Entries provided:
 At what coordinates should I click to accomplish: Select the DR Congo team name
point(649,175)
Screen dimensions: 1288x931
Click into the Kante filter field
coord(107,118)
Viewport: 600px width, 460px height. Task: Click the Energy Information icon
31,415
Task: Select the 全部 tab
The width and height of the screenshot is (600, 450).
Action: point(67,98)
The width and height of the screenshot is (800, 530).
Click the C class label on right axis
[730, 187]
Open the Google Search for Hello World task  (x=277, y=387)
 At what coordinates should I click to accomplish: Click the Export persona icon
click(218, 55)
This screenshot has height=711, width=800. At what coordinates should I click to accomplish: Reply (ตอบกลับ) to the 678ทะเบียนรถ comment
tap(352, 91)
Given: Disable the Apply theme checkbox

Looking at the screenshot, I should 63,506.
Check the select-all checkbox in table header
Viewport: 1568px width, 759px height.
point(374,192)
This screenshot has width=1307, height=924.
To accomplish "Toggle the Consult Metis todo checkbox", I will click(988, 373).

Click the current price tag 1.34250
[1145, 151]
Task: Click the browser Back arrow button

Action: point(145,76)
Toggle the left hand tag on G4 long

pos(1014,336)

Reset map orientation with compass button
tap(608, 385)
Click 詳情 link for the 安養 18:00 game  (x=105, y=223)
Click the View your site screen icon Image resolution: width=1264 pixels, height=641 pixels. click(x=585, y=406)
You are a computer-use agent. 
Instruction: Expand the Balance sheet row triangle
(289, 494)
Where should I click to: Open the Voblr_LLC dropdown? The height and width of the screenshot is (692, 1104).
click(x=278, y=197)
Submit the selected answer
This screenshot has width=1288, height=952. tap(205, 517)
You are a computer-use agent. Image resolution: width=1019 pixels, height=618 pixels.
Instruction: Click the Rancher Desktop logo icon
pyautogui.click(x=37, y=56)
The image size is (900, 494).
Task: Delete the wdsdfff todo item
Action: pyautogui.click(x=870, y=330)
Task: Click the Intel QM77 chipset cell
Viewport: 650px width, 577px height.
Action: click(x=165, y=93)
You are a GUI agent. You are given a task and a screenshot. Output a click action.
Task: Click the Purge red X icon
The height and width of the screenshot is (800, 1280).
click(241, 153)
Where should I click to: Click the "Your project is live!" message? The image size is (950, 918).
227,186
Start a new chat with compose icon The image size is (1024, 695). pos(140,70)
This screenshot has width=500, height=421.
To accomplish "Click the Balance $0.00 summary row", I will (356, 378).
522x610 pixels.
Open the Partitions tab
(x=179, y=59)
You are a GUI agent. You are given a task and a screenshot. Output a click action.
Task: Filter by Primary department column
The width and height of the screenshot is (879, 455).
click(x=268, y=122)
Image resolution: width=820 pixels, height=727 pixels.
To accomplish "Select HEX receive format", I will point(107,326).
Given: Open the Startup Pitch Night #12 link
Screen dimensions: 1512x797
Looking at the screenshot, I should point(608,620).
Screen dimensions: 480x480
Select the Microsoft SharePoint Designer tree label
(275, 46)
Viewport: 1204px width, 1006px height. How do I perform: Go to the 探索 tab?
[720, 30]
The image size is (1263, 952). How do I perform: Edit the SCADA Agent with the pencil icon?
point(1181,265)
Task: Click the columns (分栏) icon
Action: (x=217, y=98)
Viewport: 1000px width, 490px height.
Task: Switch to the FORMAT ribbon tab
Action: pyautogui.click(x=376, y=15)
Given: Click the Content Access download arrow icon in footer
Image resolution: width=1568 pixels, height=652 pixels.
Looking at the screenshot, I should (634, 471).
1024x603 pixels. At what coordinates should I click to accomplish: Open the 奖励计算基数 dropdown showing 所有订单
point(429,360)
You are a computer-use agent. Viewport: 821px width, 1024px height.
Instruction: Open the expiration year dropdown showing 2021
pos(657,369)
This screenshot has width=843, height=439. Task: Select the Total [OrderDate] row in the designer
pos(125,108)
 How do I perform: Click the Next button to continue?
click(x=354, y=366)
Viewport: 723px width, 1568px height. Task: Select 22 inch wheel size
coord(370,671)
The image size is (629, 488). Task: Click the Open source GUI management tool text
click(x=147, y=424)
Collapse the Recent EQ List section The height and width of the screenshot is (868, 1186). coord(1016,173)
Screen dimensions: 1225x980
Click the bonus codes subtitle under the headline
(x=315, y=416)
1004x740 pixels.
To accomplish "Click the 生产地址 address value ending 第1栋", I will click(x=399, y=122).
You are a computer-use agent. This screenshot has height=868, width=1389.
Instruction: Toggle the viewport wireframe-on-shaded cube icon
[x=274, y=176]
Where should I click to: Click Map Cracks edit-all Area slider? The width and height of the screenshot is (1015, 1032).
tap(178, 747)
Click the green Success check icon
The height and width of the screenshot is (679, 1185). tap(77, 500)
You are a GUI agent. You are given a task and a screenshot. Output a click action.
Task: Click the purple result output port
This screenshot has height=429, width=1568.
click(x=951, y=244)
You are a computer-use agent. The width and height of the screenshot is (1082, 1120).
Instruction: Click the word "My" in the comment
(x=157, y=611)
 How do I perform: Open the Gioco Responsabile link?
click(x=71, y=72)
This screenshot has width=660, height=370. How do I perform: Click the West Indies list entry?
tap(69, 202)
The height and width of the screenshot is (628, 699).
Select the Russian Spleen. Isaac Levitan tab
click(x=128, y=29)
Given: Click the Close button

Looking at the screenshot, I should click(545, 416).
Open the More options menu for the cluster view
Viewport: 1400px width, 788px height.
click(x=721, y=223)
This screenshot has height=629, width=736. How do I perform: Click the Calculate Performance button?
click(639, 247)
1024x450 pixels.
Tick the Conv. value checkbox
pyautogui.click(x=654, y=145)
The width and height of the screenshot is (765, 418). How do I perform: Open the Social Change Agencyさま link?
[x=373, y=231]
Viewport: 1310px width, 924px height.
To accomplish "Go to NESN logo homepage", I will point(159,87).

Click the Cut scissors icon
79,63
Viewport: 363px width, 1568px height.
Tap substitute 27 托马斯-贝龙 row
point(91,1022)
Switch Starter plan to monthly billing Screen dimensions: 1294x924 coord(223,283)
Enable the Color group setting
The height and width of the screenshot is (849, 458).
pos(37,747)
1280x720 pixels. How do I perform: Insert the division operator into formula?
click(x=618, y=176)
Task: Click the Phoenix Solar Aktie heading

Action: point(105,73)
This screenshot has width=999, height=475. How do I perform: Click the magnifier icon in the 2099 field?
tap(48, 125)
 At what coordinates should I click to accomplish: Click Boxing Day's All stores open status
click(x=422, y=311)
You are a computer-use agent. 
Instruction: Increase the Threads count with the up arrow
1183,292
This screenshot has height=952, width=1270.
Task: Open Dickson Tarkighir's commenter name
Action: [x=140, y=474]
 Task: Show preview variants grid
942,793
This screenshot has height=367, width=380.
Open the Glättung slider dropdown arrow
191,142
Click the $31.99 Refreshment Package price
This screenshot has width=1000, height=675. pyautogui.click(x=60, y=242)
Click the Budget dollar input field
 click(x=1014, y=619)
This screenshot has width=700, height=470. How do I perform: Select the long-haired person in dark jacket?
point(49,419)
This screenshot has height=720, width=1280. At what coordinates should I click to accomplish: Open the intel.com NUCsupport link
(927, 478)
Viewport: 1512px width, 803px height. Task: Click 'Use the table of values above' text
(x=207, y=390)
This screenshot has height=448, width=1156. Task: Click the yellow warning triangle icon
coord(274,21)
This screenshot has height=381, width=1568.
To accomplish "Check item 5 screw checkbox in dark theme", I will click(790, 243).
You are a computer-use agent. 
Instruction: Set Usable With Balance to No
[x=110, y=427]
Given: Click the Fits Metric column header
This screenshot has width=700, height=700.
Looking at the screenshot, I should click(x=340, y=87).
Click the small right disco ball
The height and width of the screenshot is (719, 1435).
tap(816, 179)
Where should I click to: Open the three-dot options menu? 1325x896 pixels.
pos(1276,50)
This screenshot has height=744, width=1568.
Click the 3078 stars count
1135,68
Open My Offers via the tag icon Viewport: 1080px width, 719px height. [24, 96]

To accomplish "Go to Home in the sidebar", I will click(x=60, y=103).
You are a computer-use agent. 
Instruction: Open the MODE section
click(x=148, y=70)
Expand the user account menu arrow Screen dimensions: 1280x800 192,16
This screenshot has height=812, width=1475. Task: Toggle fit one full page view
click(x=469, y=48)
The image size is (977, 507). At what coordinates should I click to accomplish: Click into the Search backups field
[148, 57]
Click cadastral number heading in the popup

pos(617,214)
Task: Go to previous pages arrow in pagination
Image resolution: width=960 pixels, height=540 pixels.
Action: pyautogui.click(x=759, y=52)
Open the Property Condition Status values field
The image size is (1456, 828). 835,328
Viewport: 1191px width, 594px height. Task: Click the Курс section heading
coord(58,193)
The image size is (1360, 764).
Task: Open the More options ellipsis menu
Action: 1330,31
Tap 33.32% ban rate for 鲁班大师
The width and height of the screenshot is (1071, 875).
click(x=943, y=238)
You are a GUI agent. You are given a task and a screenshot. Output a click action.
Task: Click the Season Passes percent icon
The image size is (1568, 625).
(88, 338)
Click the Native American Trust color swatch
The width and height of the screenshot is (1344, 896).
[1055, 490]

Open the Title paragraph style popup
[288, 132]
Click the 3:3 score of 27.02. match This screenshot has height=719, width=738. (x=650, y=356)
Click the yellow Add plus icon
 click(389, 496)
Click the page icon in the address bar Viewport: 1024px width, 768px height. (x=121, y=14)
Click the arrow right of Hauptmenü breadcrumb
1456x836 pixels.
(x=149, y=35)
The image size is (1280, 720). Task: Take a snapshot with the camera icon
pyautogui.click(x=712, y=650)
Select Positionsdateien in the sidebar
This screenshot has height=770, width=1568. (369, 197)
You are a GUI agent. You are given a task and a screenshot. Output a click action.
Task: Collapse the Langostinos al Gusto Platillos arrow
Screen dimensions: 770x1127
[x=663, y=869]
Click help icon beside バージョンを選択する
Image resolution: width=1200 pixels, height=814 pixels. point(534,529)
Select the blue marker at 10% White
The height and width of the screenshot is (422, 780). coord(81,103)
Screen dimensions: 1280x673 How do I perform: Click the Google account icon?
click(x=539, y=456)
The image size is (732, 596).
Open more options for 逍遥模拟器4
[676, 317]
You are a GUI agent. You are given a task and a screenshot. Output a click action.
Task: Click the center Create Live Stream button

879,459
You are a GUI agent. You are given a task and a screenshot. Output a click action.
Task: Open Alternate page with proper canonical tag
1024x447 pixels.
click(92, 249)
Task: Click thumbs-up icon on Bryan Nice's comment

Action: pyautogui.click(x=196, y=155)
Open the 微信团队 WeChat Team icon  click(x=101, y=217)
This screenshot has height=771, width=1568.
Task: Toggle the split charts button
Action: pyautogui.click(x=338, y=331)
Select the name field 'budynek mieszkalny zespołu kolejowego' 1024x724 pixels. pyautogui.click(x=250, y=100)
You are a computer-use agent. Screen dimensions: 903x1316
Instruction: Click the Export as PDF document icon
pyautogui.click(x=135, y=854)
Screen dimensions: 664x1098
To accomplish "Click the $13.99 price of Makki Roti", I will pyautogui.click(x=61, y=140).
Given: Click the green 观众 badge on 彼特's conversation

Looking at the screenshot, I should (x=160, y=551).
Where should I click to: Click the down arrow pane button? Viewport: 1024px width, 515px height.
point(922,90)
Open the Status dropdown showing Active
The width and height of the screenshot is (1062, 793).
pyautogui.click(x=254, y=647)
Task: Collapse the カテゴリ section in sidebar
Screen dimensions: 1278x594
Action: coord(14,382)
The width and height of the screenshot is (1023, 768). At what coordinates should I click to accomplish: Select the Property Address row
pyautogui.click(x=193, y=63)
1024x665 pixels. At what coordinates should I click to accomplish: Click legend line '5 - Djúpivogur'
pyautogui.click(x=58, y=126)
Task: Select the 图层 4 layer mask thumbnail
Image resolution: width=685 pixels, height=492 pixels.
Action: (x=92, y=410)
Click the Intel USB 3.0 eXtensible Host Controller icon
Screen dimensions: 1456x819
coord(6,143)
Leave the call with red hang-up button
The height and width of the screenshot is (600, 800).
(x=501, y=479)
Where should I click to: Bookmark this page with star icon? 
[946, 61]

Action item: Lines that contain "will" should be pulled from the entries above and reported.

Finished exercise:
To accomplish "Toggle the Consult Metis todo checkbox", I will click(988, 373).
To accomplish "Click the Balance $0.00 summary row", I will (356, 378).
To accomplish "Select HEX receive format", I will point(107,326).
To accomplish "Click the 生产地址 address value ending 第1栋", I will click(x=399, y=122).
To accomplish "Go to NESN logo homepage", I will point(159,87).
To accomplish "Check item 5 screw checkbox in dark theme", I will click(790, 243).
To accomplish "Go to Home in the sidebar", I will click(x=60, y=103).
To accomplish "Click the $13.99 price of Makki Roti", I will pyautogui.click(x=61, y=140).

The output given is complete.